Hi,
I am trying to parallelize a kernel with the following configuration:
integer :: i,j,k,nbl
double precision :: A(NI,NJ,NK,nblocks), rho,c
double precision, dimension(-2:3) :: Wp, Wp2
!$acc parallel loop gang vector collapse(4) private(Wp) default(present)
DO nbl = 1,nblocks
DO k = 1,NK
DO j = 1,NJ
DO i = 1,NI
rho = i*j
c = j*k
!--------------------------------------------------------------------------------------------
!$acc loop seq
DO II=-2,3
Wp(II) = rho-c
ENDDO
rho = i
c = k
!$acc loop seq
DO II=-2,3
Wp2(II) = rho*Wp(II,1) +c
ENDDO
A(i,j,k,nbl) = SUM(Wp(-2:3)) + SUM(Wp2(-2:3))
ENDDO
ENDDO
ENDDO
ENDDO
There is good amount of parallelism in the exterior loops at i,j,k,nbl levels. But the small inner loops (with index II) are still running serially on each thread. Is there a way to parallelize these loops (with index II) as well?

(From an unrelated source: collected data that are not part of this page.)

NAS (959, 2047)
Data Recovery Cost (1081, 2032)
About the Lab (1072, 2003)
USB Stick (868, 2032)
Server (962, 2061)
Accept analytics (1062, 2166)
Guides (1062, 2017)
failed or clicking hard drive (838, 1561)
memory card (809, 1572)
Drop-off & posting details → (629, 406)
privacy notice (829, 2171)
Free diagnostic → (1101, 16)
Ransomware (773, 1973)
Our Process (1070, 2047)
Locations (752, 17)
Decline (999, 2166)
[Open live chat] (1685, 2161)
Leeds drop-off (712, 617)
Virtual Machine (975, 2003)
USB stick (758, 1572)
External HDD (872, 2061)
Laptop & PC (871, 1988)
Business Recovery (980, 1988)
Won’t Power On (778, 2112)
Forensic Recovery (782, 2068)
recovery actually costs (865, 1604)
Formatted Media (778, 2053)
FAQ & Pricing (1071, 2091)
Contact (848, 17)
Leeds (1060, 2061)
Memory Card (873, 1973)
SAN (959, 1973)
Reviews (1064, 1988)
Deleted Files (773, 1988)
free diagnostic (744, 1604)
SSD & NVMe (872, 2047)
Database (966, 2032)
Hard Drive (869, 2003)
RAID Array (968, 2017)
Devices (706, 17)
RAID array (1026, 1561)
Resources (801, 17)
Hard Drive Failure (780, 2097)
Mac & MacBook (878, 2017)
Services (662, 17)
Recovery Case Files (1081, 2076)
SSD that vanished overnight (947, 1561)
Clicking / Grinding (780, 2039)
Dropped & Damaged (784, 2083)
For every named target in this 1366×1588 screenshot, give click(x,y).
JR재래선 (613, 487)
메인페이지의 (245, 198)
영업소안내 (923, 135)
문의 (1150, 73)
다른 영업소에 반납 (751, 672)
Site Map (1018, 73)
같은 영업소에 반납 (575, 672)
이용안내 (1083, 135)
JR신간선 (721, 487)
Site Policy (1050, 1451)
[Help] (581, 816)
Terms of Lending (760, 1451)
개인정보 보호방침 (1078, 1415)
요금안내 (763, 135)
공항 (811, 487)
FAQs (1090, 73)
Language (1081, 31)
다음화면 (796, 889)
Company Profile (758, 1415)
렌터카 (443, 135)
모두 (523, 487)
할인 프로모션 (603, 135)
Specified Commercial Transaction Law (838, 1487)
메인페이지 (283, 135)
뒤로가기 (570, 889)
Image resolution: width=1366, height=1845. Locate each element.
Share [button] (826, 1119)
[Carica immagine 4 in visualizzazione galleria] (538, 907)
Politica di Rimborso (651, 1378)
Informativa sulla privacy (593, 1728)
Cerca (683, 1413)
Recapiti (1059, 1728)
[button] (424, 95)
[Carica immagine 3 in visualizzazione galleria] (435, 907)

With an aim of distributing the parallelism, I have changed the dirictive
‘!$acc parallel loop gang vector collapse(4) private(Wp) default(present)’ to
‘!$acc parallel loop gang vector_length(32) collapse(4) private(Wp) default(present)’ along with a change of inner loops directives from ‘!$acc loop seq’ to ‘!$acc loop vector’ but the performance deteriorated with that.
Also, am I correct in saying: ‘performance from parallelizing the inner sub-loops becomes insignificant with increasing values of NI,NJ and NK since the device will be already be fully occupied with the outer four loops itself’?